I quit in September 2016 after 24 years of smoking weed, the first 18 years only smoking a few evenings and the weekends, but the last 6 years smoking medical grade potent bud every day of the week.
In the first year of smoking I became obsessed with weed and it's culture, and over the years it literally took over every aspect of my life. I thought that I would be smoking happily for the rest of my life and saw nothing wrong with that. It was only after I'd lost almost everything that I realised that my greatest passion in life was also my worst handicap. It still boggles me to this day how I couldn't see the link between my weed consumption and the spiralling downward path my life was taking. I guess that's what addiction does to you, you can't see how negatively it's affecting you and when others point it out you attack them claiming you don't have a problem and give them all the medical reasons why it's so good for society even though you don't have a medical reason for smoking.

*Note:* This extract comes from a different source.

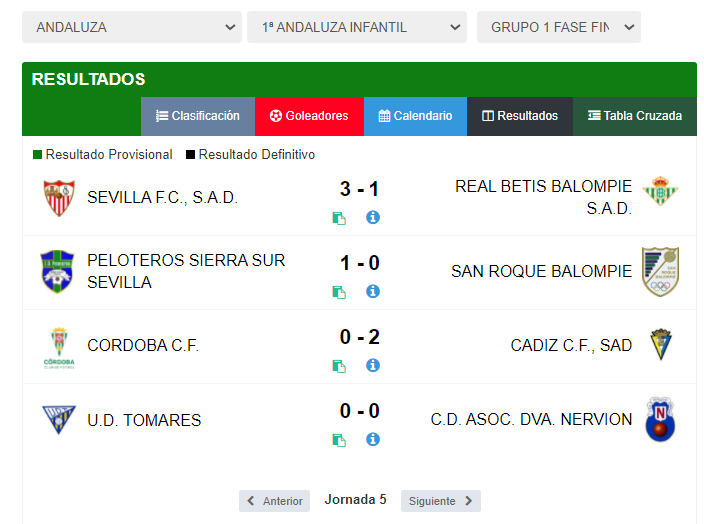Click info icon for Peloteros vs San Roque
704x524 pixels.
373,291
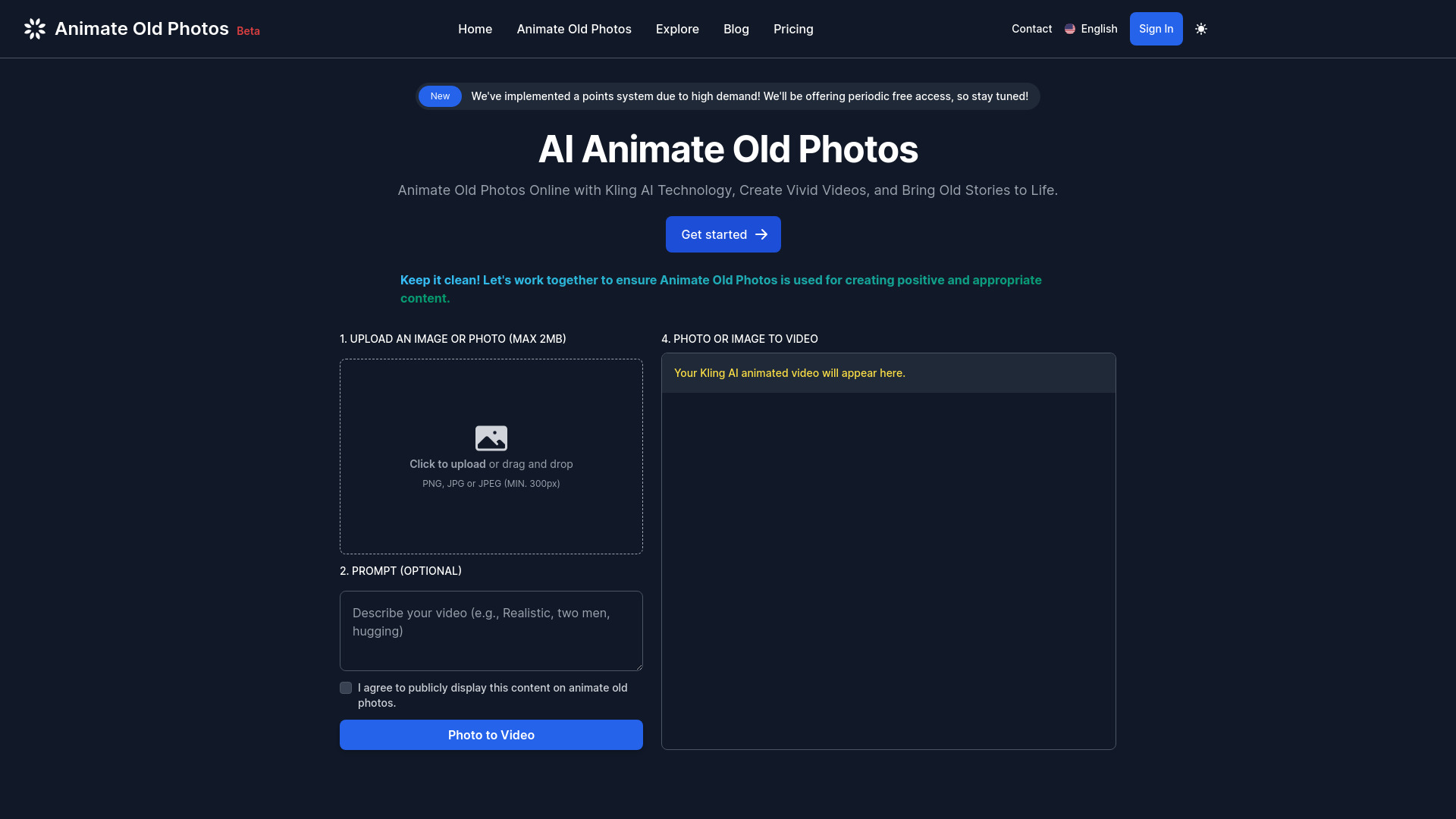
Task: Click the arrow icon on Get Started button
Action: pyautogui.click(x=762, y=234)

Since I'd been smoking for so long, it took 9 months for me to feel normal again and those 9 months were the worst of my life, anxiety, depression, crying spells, depersonalisation, some suicidal thoughts and just basically thinking I'd screwed up my brain and life for good.

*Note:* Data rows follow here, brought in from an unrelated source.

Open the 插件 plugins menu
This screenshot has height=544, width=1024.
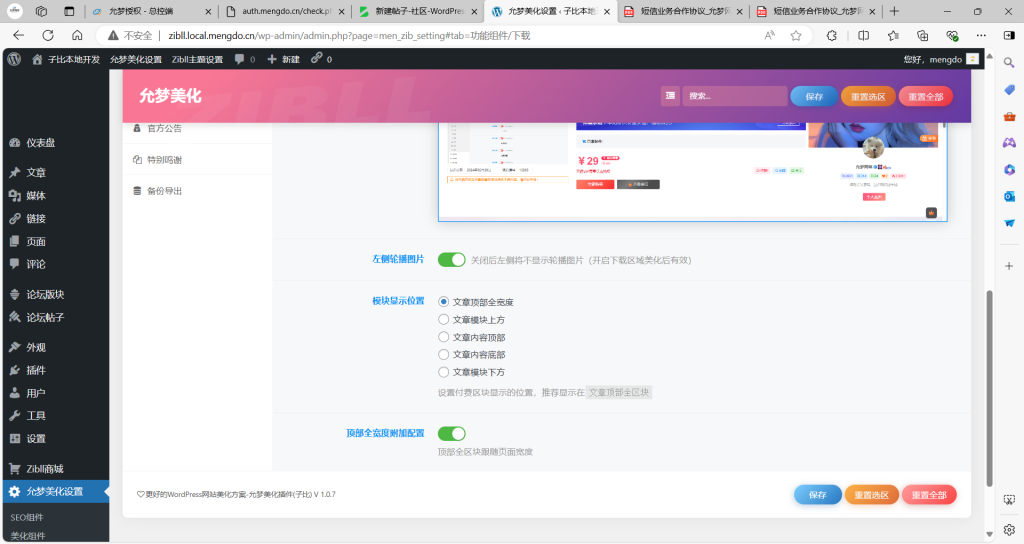[36, 370]
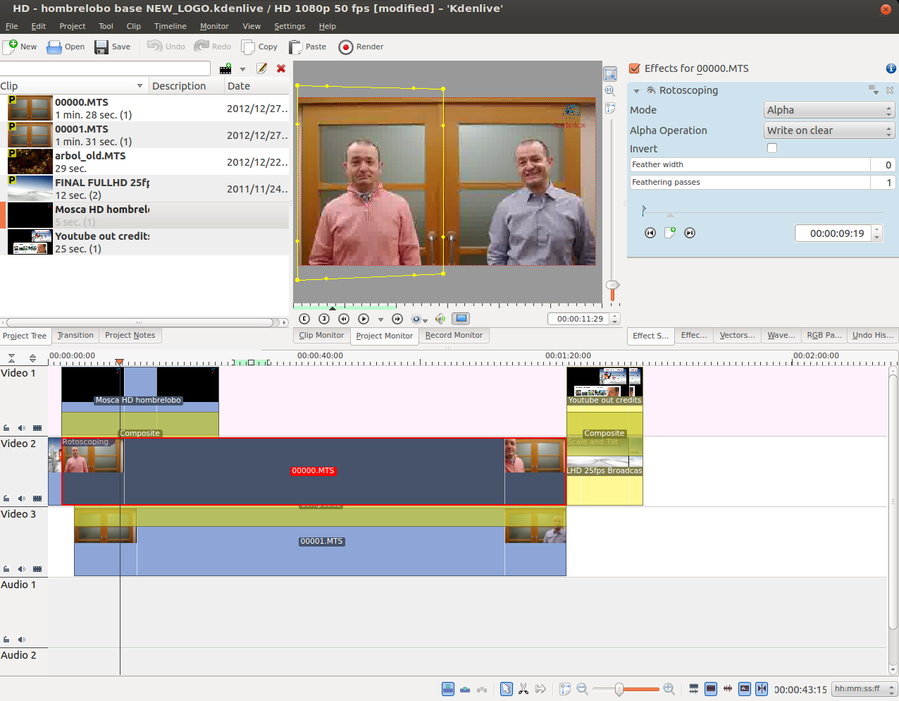Screen dimensions: 899x701
Task: Open the Alpha Operation dropdown
Action: (x=828, y=130)
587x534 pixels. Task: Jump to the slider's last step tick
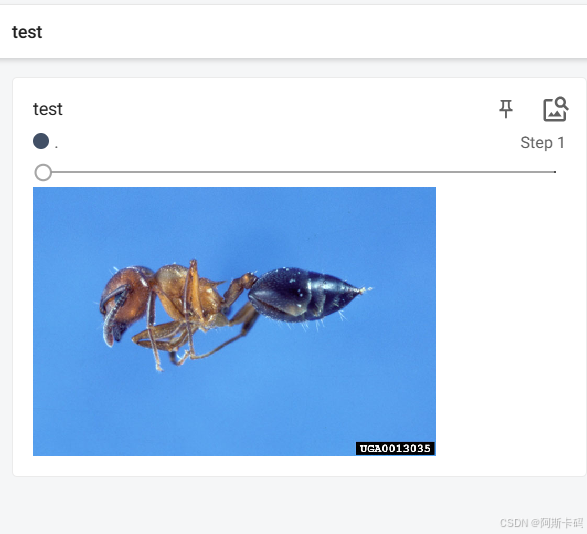(x=555, y=172)
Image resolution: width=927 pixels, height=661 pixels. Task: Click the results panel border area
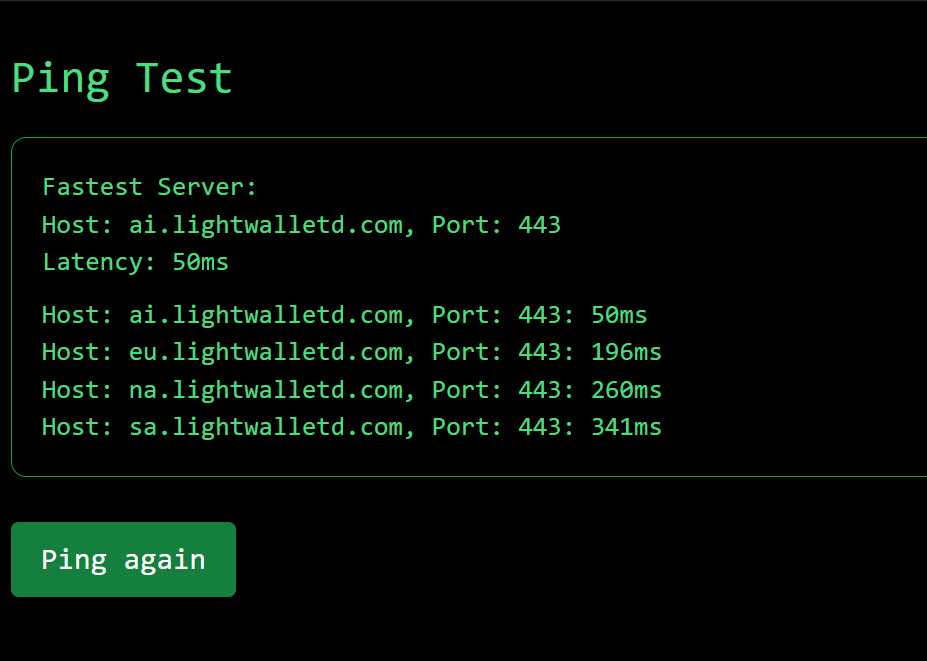(x=14, y=300)
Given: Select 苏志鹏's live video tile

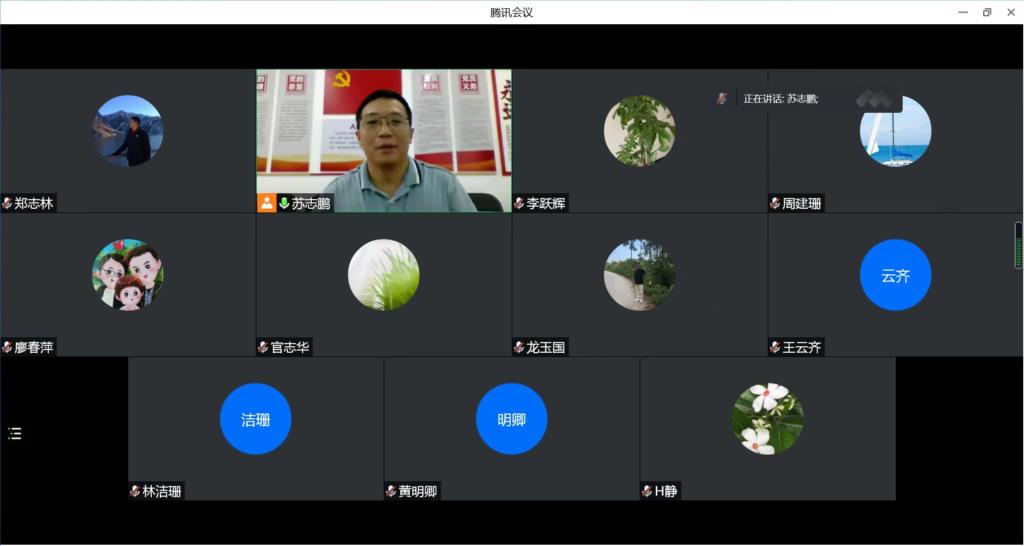Looking at the screenshot, I should point(384,135).
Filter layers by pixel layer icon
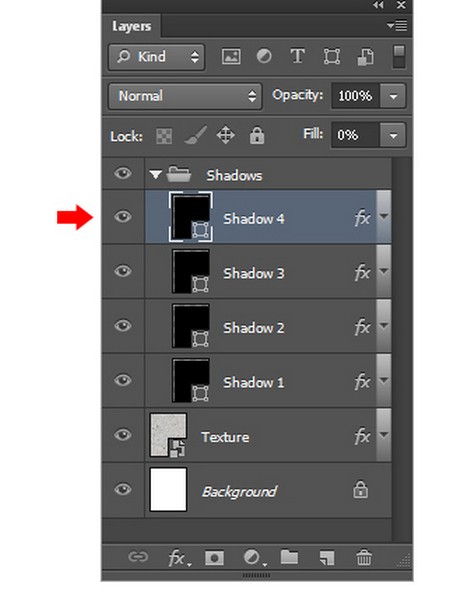Image resolution: width=450 pixels, height=604 pixels. point(231,57)
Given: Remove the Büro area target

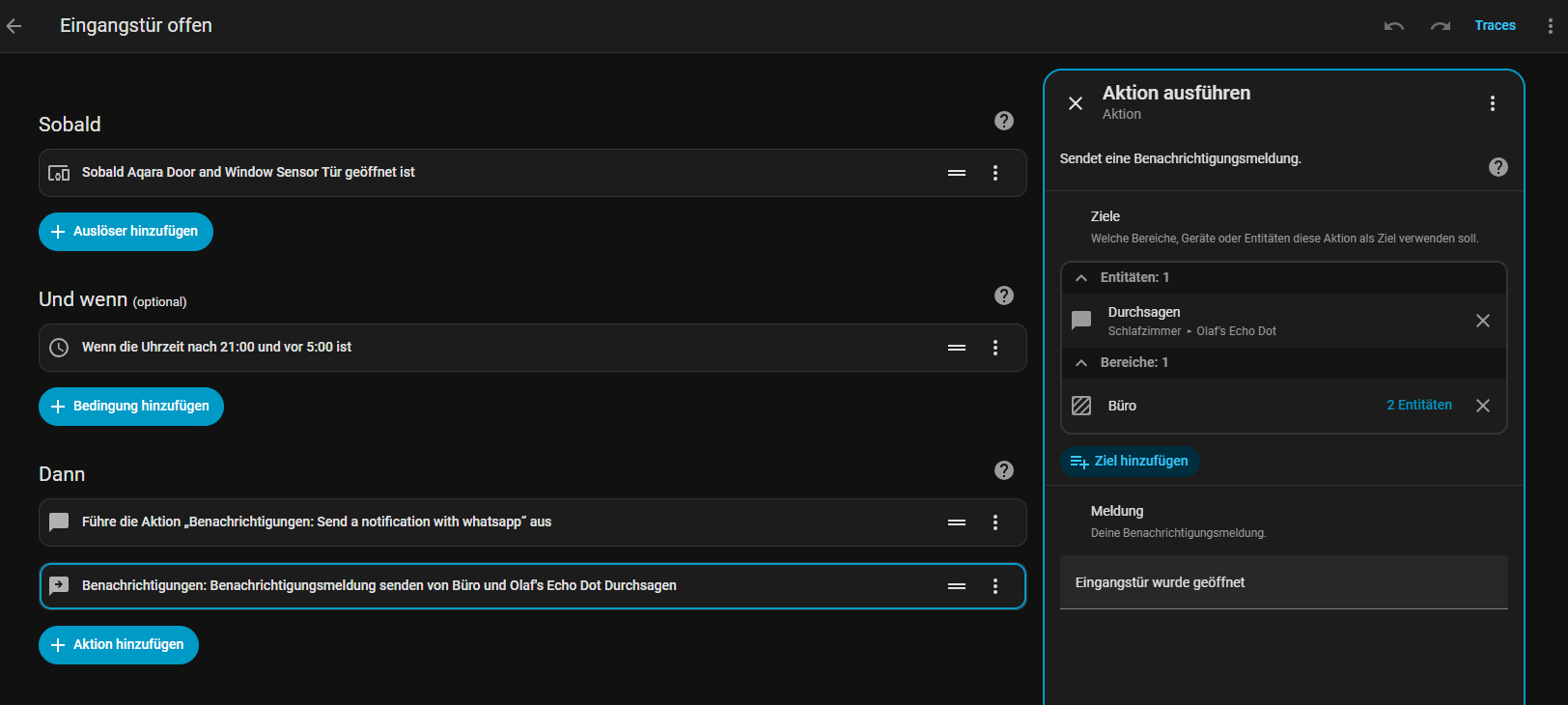Looking at the screenshot, I should [1483, 406].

The good news is that I hadn't, in fact I'd say that my brain and life is better now than it ever was. I'm the fittest I've ever been in my life, I eat a healthy diet, read good books, have better social interactions, spend more time with my wife and kids, better personal relationships, better sex life, look people in the eye when talking to them, total confidence in myself and have a kind of don't give a f--- attitude where I don't care what others think of me. I can understand new concepts much quicker than before and have begun to understand concepts which boggled me for years. Compared to 15 months ago I'm like a before and after Bradley Cooper in the film Limitless only the opposite, I gave up taking the drug.
My tips to help others is, to realize that giving up weed is only the first step. It takes 21 days to break an old habit because this is how long it takes your brain to form new neural pathways. It also takes 21 days to form a new habit and it's easier to break an old one by replacing it with a new one. So pick a new healthy hobby to replace all the time you spent smoking. You have to do something with all the time you were wasting on being stoned, or else you will start over thinking things and looking back at the way things could have been, could have, should have, would have, and we all know where this train of thought leads to. Don't look at it like all the wasted years spent stoned, life tends to give you exactly what you need to evolve into the person you need to become, the withdrawal process although very hard will turn you into a mental ninja once you come out the other side, and then you can finally meet the true you and your true personality will shine through.
When you break a bad habit you do tend to form new healthier ones by default and life starts to reward you little by little, you won't see it straight away, not today, nor tomorrow ,but over time you'll have a big break through and look back and marvel at how much your life has changed for the better.